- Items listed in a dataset
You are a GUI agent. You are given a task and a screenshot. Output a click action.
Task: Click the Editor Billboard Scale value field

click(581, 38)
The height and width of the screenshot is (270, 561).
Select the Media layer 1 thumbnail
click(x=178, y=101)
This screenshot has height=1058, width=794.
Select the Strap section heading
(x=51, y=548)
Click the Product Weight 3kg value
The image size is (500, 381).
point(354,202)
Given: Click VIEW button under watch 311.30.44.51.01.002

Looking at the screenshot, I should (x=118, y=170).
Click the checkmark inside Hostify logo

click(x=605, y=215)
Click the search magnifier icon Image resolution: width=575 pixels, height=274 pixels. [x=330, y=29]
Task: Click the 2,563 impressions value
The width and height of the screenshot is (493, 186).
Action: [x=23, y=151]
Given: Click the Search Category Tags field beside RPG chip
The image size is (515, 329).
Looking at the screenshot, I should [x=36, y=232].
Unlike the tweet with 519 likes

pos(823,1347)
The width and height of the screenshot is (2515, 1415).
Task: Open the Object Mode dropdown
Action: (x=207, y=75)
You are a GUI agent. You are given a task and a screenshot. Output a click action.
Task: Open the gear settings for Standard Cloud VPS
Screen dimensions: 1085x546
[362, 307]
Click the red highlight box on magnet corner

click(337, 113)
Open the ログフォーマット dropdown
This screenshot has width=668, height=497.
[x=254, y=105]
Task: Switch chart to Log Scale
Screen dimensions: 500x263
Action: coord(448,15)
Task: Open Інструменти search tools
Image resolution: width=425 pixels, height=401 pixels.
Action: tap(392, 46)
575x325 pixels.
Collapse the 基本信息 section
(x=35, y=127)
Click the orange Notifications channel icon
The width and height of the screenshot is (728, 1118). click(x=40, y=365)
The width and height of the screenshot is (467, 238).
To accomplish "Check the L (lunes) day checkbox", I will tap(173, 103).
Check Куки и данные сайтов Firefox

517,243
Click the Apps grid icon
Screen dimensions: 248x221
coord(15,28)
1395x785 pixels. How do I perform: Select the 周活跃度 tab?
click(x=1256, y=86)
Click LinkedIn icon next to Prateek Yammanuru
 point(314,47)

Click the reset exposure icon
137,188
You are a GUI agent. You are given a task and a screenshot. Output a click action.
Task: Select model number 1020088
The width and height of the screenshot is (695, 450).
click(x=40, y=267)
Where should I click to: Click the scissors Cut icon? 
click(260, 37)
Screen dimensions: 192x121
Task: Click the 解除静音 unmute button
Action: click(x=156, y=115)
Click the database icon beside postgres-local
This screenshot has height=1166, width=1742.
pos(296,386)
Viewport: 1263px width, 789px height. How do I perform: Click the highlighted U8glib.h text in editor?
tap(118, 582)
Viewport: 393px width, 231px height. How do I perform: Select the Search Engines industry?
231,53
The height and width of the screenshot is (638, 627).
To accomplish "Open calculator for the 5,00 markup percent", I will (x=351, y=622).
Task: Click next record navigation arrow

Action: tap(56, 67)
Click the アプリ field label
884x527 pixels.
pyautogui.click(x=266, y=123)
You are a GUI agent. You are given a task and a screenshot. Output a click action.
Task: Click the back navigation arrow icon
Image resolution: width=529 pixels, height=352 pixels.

- BRIEF
Select each line above that contains the word "will".

- RESPONSE TO THE TASK
To accomplish "Check the L (lunes) day checkbox", I will tap(173, 103).
To accomplish "Open calculator for the 5,00 markup percent", I will (x=351, y=622).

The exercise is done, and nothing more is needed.